▸ Action item
Output each record in full, exactly as it stands.

▸ Dataset extract

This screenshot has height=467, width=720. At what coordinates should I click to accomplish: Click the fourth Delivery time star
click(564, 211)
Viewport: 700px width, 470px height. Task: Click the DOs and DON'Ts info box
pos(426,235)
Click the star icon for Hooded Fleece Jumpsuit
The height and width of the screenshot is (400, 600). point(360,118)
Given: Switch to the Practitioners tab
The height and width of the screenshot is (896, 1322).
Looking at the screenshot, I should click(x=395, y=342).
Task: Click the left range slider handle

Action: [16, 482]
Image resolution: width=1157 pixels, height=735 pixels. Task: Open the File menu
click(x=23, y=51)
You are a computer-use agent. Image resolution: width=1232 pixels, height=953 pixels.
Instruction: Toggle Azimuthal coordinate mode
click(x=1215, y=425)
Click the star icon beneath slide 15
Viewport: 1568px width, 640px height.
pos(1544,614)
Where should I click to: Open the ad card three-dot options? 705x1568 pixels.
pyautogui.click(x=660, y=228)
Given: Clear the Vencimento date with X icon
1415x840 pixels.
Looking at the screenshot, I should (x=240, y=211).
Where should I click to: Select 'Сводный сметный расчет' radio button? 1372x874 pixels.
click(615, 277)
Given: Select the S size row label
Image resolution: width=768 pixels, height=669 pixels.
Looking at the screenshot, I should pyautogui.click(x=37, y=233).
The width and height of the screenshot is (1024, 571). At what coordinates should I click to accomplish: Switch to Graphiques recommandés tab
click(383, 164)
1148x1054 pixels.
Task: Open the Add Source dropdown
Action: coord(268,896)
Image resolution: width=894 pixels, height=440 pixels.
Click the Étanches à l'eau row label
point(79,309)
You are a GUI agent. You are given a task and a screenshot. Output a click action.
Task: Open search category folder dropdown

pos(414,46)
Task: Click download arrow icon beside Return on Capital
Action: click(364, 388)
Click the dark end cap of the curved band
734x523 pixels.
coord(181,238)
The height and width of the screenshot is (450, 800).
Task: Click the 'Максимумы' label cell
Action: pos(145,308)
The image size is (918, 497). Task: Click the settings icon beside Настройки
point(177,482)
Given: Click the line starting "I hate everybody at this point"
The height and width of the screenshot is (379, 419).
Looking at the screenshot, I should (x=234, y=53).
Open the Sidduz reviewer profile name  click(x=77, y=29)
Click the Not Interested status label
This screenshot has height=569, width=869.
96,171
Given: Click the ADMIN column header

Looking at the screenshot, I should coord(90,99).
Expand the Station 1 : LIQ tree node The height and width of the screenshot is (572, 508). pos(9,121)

▸ Exercise solution
This screenshot has height=467, width=720. At what coordinates should I click to accomplish: Click the fourth Delivery time star
click(564, 211)
Viewport: 700px width, 470px height. Task: Click the DOs and DON'Ts info box
pos(426,235)
Click the star icon for Hooded Fleece Jumpsuit
The height and width of the screenshot is (400, 600). point(360,118)
Given: Switch to the Practitioners tab
The height and width of the screenshot is (896, 1322).
Looking at the screenshot, I should click(x=395, y=342).
Task: Click the left range slider handle

Action: [16, 482]
Image resolution: width=1157 pixels, height=735 pixels. Task: Open the File menu
click(x=23, y=51)
You are a computer-use agent. Image resolution: width=1232 pixels, height=953 pixels.
Instruction: Toggle Azimuthal coordinate mode
click(x=1215, y=425)
Click the star icon beneath slide 15
Viewport: 1568px width, 640px height.
pos(1544,614)
Where should I click to: Open the ad card three-dot options? 705x1568 pixels.
pyautogui.click(x=660, y=228)
Given: Clear the Vencimento date with X icon
1415x840 pixels.
Looking at the screenshot, I should (x=240, y=211).
Where should I click to: Select 'Сводный сметный расчет' radio button? 1372x874 pixels.
click(615, 277)
Given: Select the S size row label
Image resolution: width=768 pixels, height=669 pixels.
Looking at the screenshot, I should pyautogui.click(x=37, y=233).
The width and height of the screenshot is (1024, 571). At what coordinates should I click to accomplish: Switch to Graphiques recommandés tab
click(383, 164)
1148x1054 pixels.
Task: Open the Add Source dropdown
Action: coord(268,896)
Image resolution: width=894 pixels, height=440 pixels.
Click the Étanches à l'eau row label
point(79,309)
You are a GUI agent. You are given a task and a screenshot. Output a click action.
Task: Open search category folder dropdown

pos(414,46)
Task: Click download arrow icon beside Return on Capital
Action: click(364, 388)
Click the dark end cap of the curved band
734x523 pixels.
coord(181,238)
The height and width of the screenshot is (450, 800).
Task: Click the 'Максимумы' label cell
Action: pos(145,308)
The image size is (918, 497). Task: Click the settings icon beside Настройки
point(177,482)
Given: Click the line starting "I hate everybody at this point"
The height and width of the screenshot is (379, 419).
Looking at the screenshot, I should (x=234, y=53).
Open the Sidduz reviewer profile name  click(x=77, y=29)
Click the Not Interested status label
This screenshot has height=569, width=869.
96,171
Given: Click the ADMIN column header

Looking at the screenshot, I should coord(90,99).
Expand the Station 1 : LIQ tree node The height and width of the screenshot is (572, 508). pos(9,121)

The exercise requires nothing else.